**Task prompt**
All of the listing should be returned as written, apart from any picture in it.

Dataset excerpts Start Marker

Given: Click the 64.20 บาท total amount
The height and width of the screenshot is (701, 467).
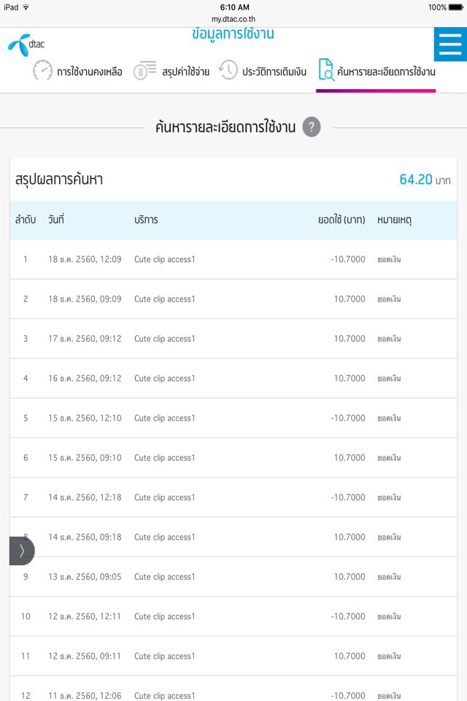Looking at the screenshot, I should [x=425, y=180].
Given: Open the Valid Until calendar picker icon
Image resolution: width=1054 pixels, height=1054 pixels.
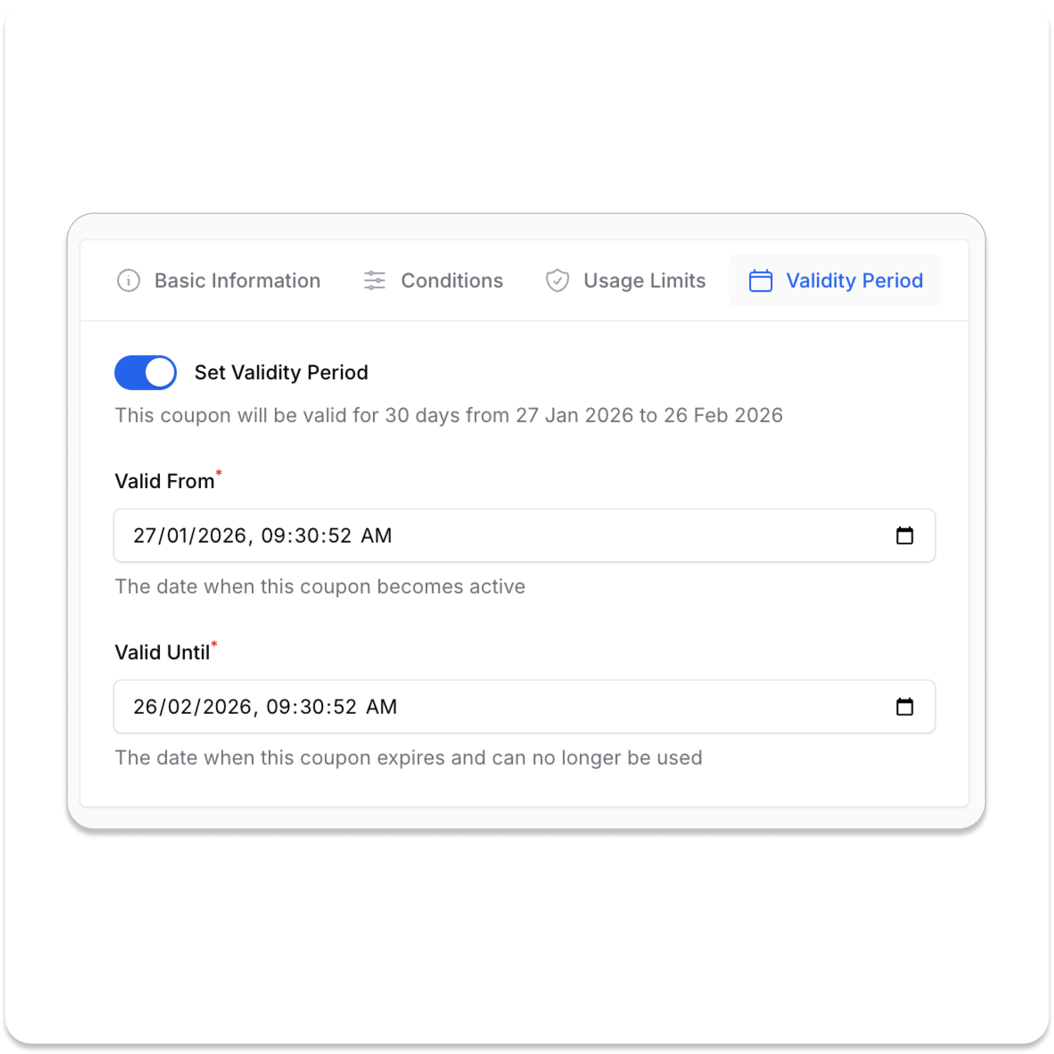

Dataset excerpts End Marker

**Answer to this exercise**
Given: Click the 64.20 บาท total amount
The height and width of the screenshot is (701, 467).
Looking at the screenshot, I should [x=425, y=180].
Given: Open the Valid Until calendar picker icon
Image resolution: width=1054 pixels, height=1054 pixels.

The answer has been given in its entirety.